In the context of RDM-YOLO, the bottleneck block is integrated into the Res2Net architecture (Figure 3b) to partition input features into subsets, allowing each subset to undergo hierarchical residual connections. By enabling feature reuse and multi-granularity fusion, the bottleneck block enhances the model’s ability to capture fine-grained textures and global morphological patterns, which is crucial for detecting small silkworms and resolving overlapping targets in dense rearing environments. This design ensures efficient receptive field expansion without significant parameter overhead, contributing to the model’s lightweight and real-time performance.

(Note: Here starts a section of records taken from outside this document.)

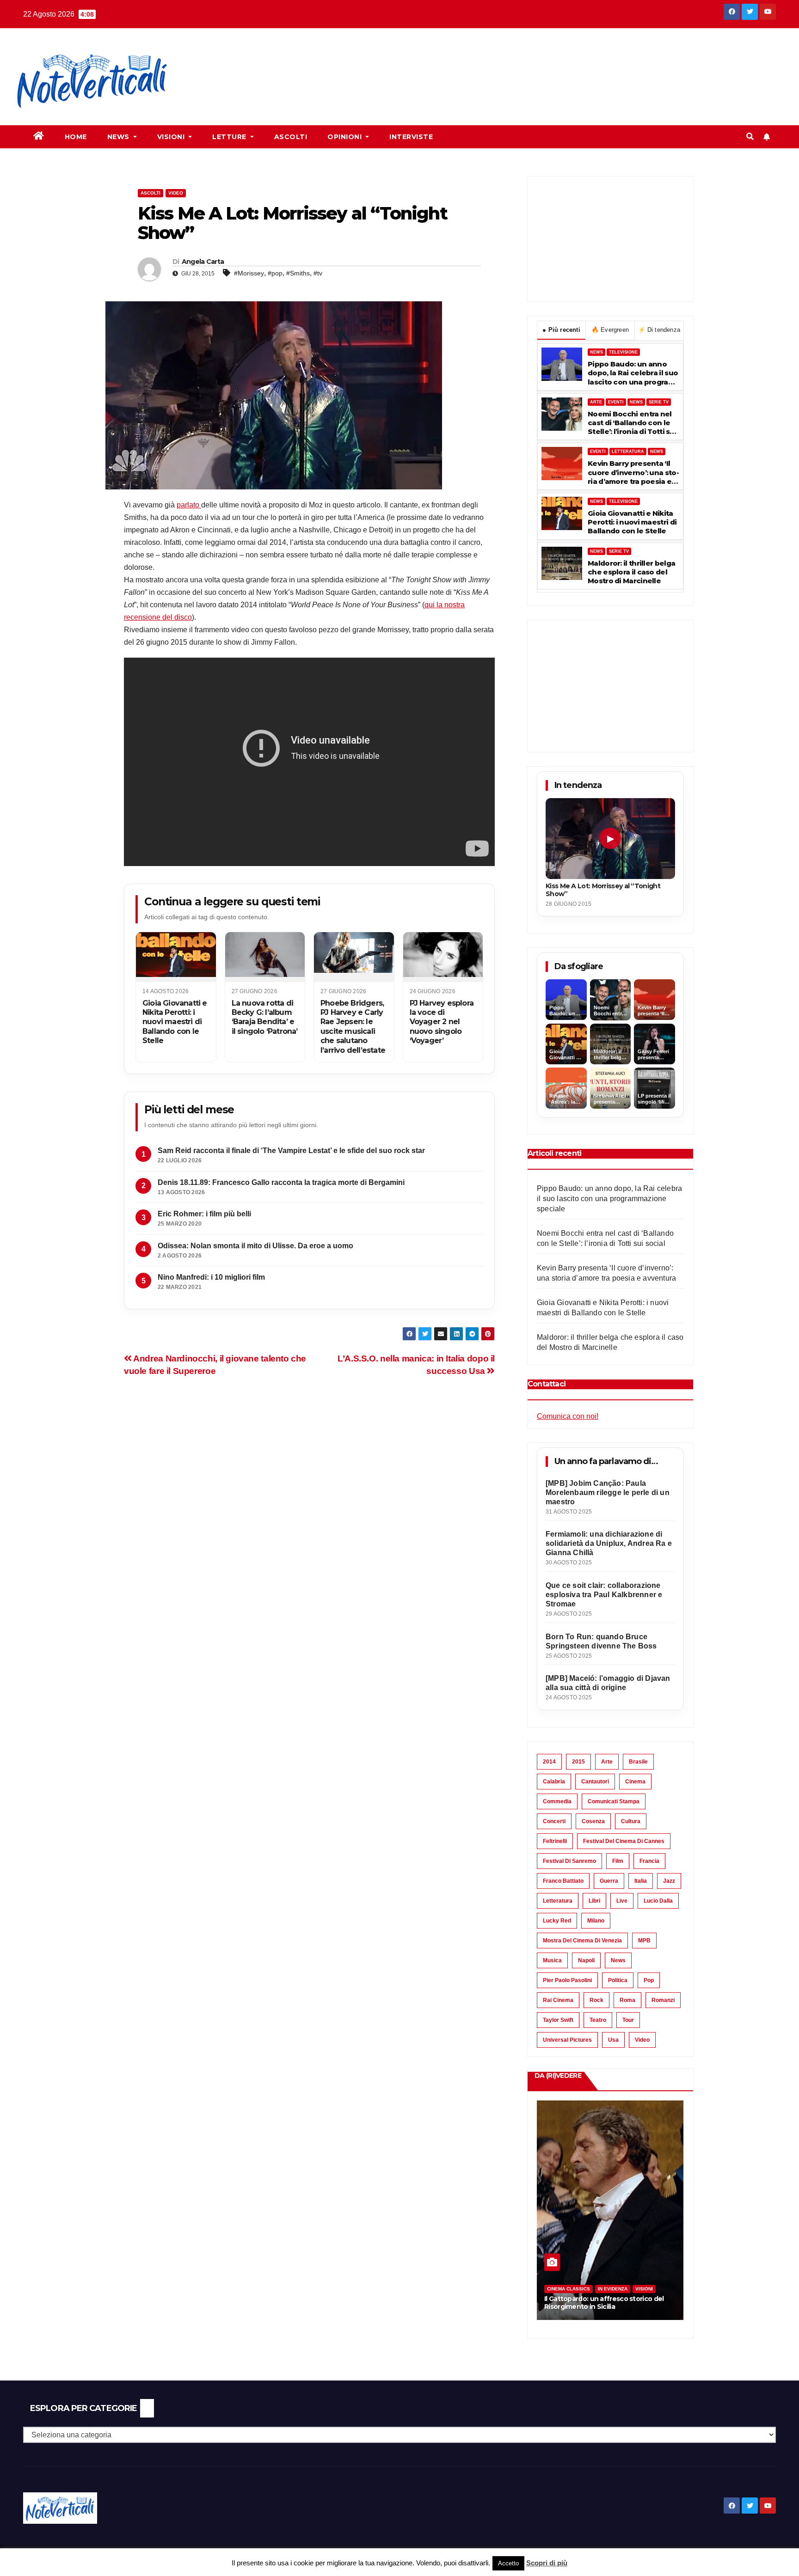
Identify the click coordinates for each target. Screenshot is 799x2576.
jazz (669, 1881)
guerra (609, 1881)
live (621, 1901)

For all subsets excluding x₁, each subsequent subset x_i is subjected to a respective 3 × 3 convolutional operation designated as K_i, with the output of K_i denoted as Y_i [36]. Specifically, the feature subset x_i is concatenated with the output of the preceding convolutional operation K_i−₁ and then fed into K_i. Mathematically, Y_i can be expressed as follows:

Y_{i} = \{\begin{array}{l} x_{i} & i = 1; \\ K_{i} (x_{i}) & i = 2; \\ K_{i} (x_{i} + Y_{i - 1}) & 2 < i \leq s . \end{array}

(1)

Notably, each 3 × 3 convolutional operator K_i can access feature information from all feature splits. Owing to the combinatorial explosion effects, the Res2Net module generates outputs with a wide variety of receptive field sizes and combinations, enabling more effective feature fusion.

In the C3 modules of the backbone, standard bottleneck blocks are to be replaced with Res2Net blocks. Specifically, in the feature layers of the 80 × 80, 40 × 40, and 20 × 20 dimensions, it is essential to substitute the inner 3 × 3 convolutional bottlenecks with Res2Net blocks. This modification aims to preserve spatial resolution while enhancing multi-scale feature fusion.

It is crucial to ensure that the input and output channel dimensions of the Res2Net blocks align with those of the original bottleneck blocks in order to maintain the hierarchical structure of features within the backbone. The residual connections inherent in Res2Net effectively retain the skip connections present in the C3 module, thereby preventing information loss during feature extraction.

The cascaded hierarchical structure of the Res2Net block boosts receptive field diversity, capturing both fine-grained morphologicaldetails and global motion dynamics. By reusing intermediate features, Res2Net demonstrates superior computational efficiency compared to parallel multi-branch architectures, thereby reducing redundant parameters without compromising multi-scale representation capabilities. Additionally, hierarchical residual connections maintain contextual relationships among overlapping silkworms, enhancing occlusion robustness. Together, these features enable accurate detection of subtle behaviors and ensure real-time performance on resource-constrained devices.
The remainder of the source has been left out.